- Born: March 23, 1912 Ellerbe, North Carolina, U.S.
- Died: October 9, 1990 (aged 78) Pinehurst, North Carolina, U.S.
- Occupation: NASCAR car owner
- Known for: One of the first NASCAR Cup Series owners to become a millionaire

= L. G. DeWitt =

Racecar driver from North Carolina

L. G. DeWitt (March 23, 1912 – October 9, 1990) was an American NASCAR Winston Cup Series stock car owner from 1965 to 1980.

==Career summary==
His ownership career consists of employing the famous names in NASCAR history like John Sears, Henley Gray, Elmo Langley, LeeRoy Yarbrough, Benny Parsons, and Joe Millikan. DeWitt's vehicles competed in 530 races in 16 years with 12 wins, 177 finishes in the "top five", and 315 finishes in the "top ten". Becoming one of the first millionaires in Cup Series history, DeWitt ended his NASCAR ownership career earning a grand total of $1,802,759 ($ when considering inflation). His vehicles started tenth place on average and finished in 13th on average.
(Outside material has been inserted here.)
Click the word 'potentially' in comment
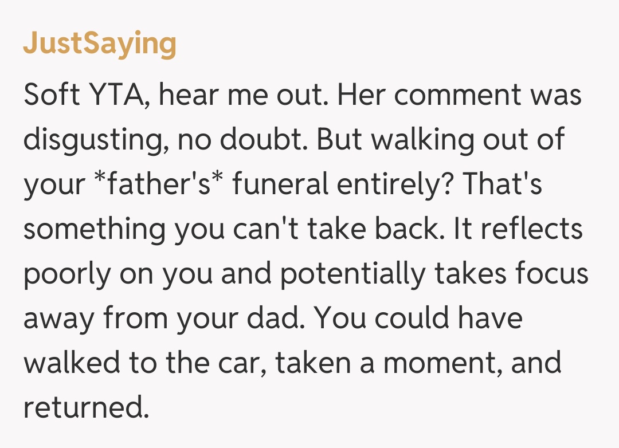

Vehicles under DeWitt's employment would end up leading 4,318 laps out of 132,425. Traveling the equivalent of 131567.8 mi on regular roads, DeWitt would eventually see his drivers become veterans.

Benny Parsons would help DeWitt win a championship in 1973 even with only one win in the entire season. DeWitt eventually had to close up shop at the end of the 1981 NASCAR Winston Cup Series due to lack of funds and skyrocketing expenses related to professional stock car racing. DeWitt died in 1990.